Basic idea
Picture in your mind a deep ocean of water. Imagine a column of the water, going from the surface down to a depth $d$. That column of water has some weight $W$. Therefore, there is a downward force of magnitude $W$ on that column of water. However, you know the column of water is not accelerating, so there must be an upward force of magnitude $W$ pushing on that column. The only thing underneath the column is more water. Therefore, the water at depth $d$ must be pushing up with force $W$. This is the essence of buoyancy. Now let's do details.
Details
The weight $W$ of a column of water of cross-sectional area $A$ and height $d$ is
$$W(d) = A d \rho_{\text{water}}$$
where $\rho_{\text{water}}$ is the density of water. This means that the pressure of water at depth $d$ is
$$P(d) = W(d)/A = d \rho_{\text{water}}.$$
Now suppose you put an object with cross sectional area $A$ and height $h$ in the water. There are three forces on that object:
- $W$: The object's own weight.
- $F_{\text{above}}$: The force of the water above the object.
- $F_{\text{below}}$: The force of the water below the object.
Suppose the bottom of the object is at depth $d$. Then the top of the object is at depth $d-h$. Using our results from before, we have
$$F_{\text{below}} = P(d)A=d \rho_{\text{water}} A $$
$$F_{\text{above}}=P(d-h)A=(d-h)A\rho_{\text{water}}$$
If the object is in equilibrium, it is not accelerating, so all of the forces must balance:
$\begin{eqnarray}
W + F_{\text{above}} &=& F_{\text{below}} \\
W + (d-h) \rho_{\text{water}} A &=& d \rho_{\text{water}} A \\
W &=& h A \rho_{\text{water}} \\
W &=& V \rho_{\text{water}} \end{eqnarray}$
where in the last line we defined the object's volume as $V\equiv h A$. This says that the condition for equilibrium is that the weight of the object must be equal to its volume times the density of water.
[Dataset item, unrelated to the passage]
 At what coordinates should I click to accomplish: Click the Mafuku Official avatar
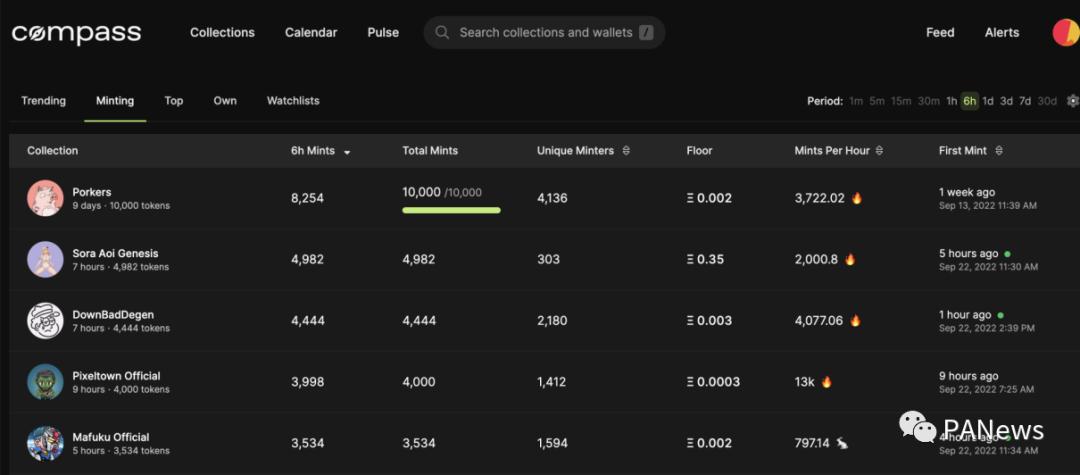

In other words, the object must displace an amount of water which has the same weight as the object. This is the usual law of buoyancy.
From this description I believe you can extend to the case of air instead of water, and horizontal instead of vertical pressure gradient.
Best Answer
Balloons are buoyant because the air pushes on them. The air doesn't know what's in the balloon, though. It pushes on everything the same, so the buoyant force is the same on all balloons of the same size.
If the "balloon" is just a lump of air with an imaginary boundary, then the lump won't go anywhere because the air isn't moving on average. So the buoyant force must exactly cancel the gravitational force (the weight). Since the buoyant force is the same on everything, the buoyant force on a balloon is equal to the weight of the air it displaces. In symbols this is
$$F_{buoyant} = \rho g V$$
where $\rho$ is the density of air, $g$ is gravitational acceleration, and $V$ is the balloon's volume.
Hydrogen and helium have less weight than a similar volume of air at the same pressure. That means the buoyant force on them, which is just enough to hold up air, is more than enough to hold up the balloons, and they have to be tethered down.
Assuming they have the same pressure and volume, a hydrogen balloon has less weight than a helium balloon. Things like pressure and volume are roughly decided on a per-molecule basis, at least in gases at low pressure, so at the same pressure and volume hydrogen and helium will have the same number of molecules. Hydrogen is lighter per molecule, so the hydrogen weighs less, and less of the buoyant force is canceled out. That means the net force on a hydrogen balloon is greater. The difference in the net force is small.
Hydrogen is $H_2$, which has atomic mass 2, while air is mostly $N_2$, which has atomic mass 28, so the hydrogen balloon has a net force of about (28-2)/28 = .93 the weight of the air it displaces.
Helium is mostly helium-4, so the net force on a helium balloon is about (28-4)/28 = .86 the weight of the air is displaces.
So net force on the hydrogen balloon is in the neighborhood of 10% more.